» **What the task requires**: In the data, find each line where the word "ganha" appears and list that line.

━━━ Data under study

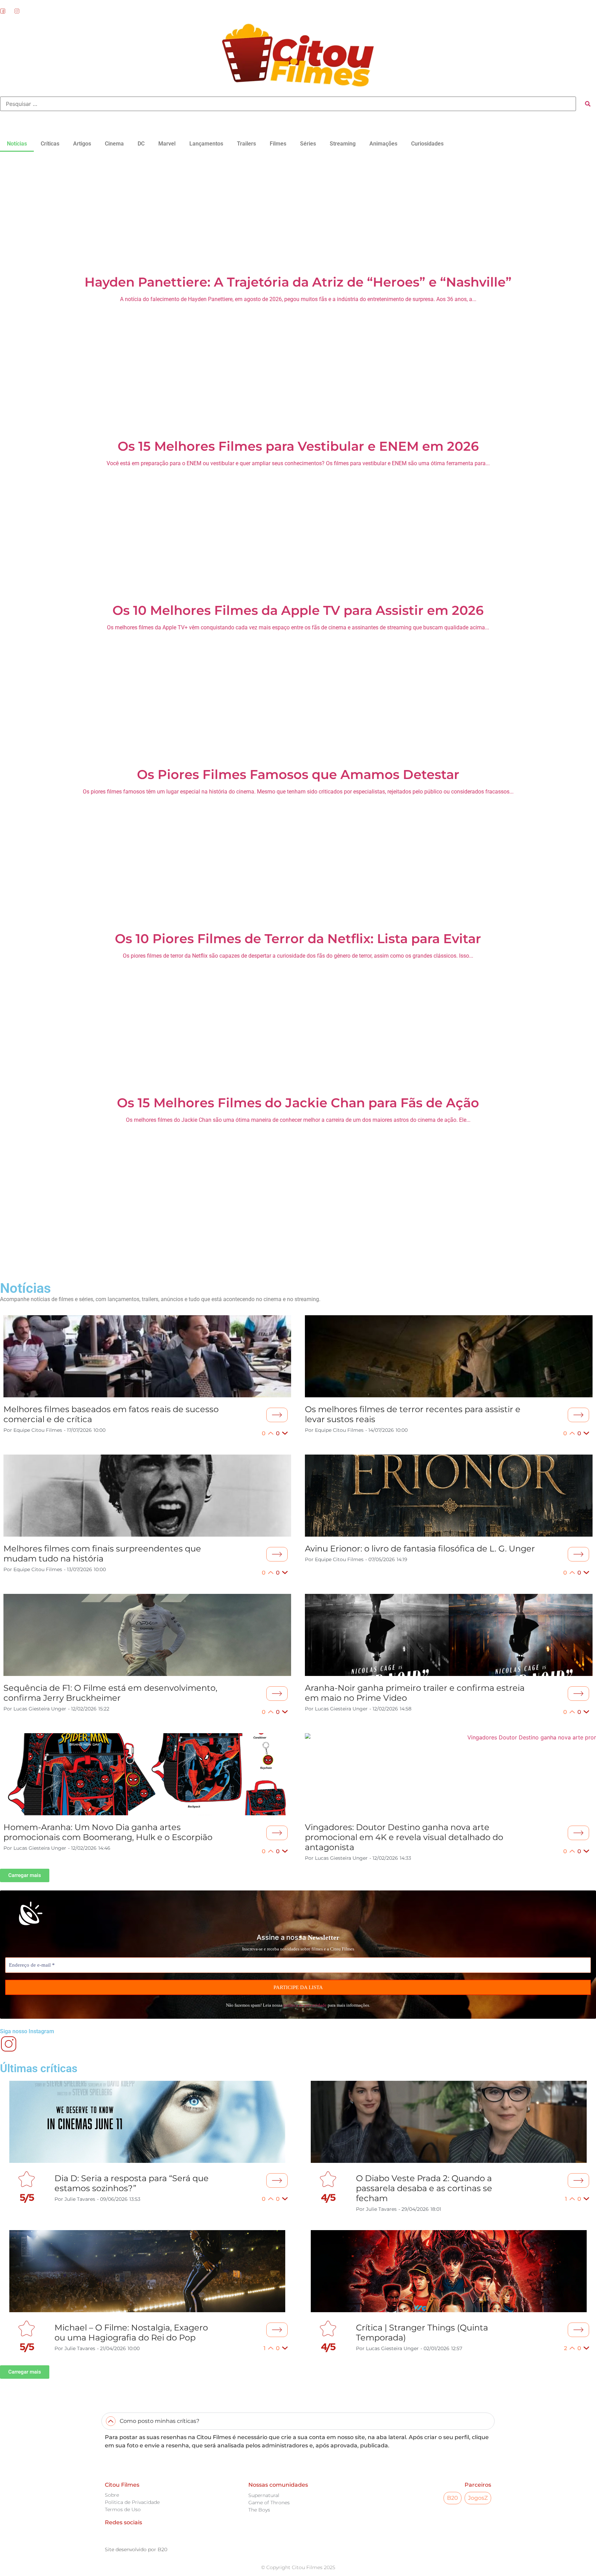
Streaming (343, 143)
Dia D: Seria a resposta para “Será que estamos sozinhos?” (131, 2183)
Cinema (114, 143)
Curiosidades (427, 143)
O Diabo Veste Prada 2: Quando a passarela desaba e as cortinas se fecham (424, 2188)
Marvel (167, 143)
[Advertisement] (298, 211)
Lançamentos (206, 143)
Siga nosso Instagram (27, 2031)
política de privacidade (305, 2005)
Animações (383, 143)
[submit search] (587, 103)
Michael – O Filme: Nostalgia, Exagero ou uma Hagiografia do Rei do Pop (131, 2333)
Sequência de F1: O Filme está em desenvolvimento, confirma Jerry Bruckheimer (110, 1693)
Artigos (82, 143)
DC (141, 143)
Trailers (246, 143)
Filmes (278, 143)
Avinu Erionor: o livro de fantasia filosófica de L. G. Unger (420, 1549)
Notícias (17, 143)
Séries (308, 143)
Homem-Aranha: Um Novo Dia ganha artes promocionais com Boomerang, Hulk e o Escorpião (107, 1832)
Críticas (50, 143)
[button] (298, 1261)
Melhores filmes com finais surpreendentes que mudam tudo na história (102, 1554)
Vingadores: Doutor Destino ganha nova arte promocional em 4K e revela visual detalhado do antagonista (404, 1837)
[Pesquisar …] (288, 104)
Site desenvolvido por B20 (136, 2549)
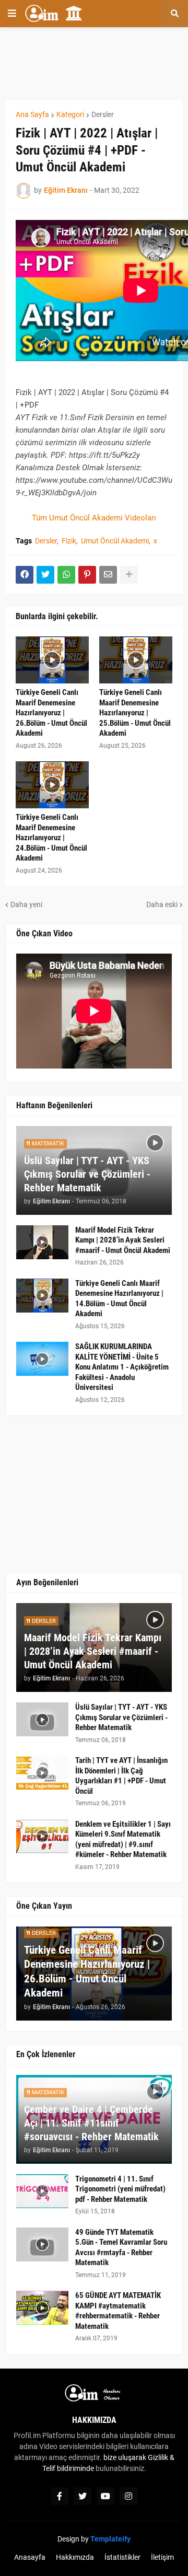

━━━━━━

» **Output for this task**:
Homem-Aranha: Um Novo Dia ganha artes promocionais com Boomerang, Hulk e o Escorpião (107, 1832)
Vingadores: Doutor Destino ganha nova arte promocional em 4K e revela visual detalhado do antagonista (404, 1837)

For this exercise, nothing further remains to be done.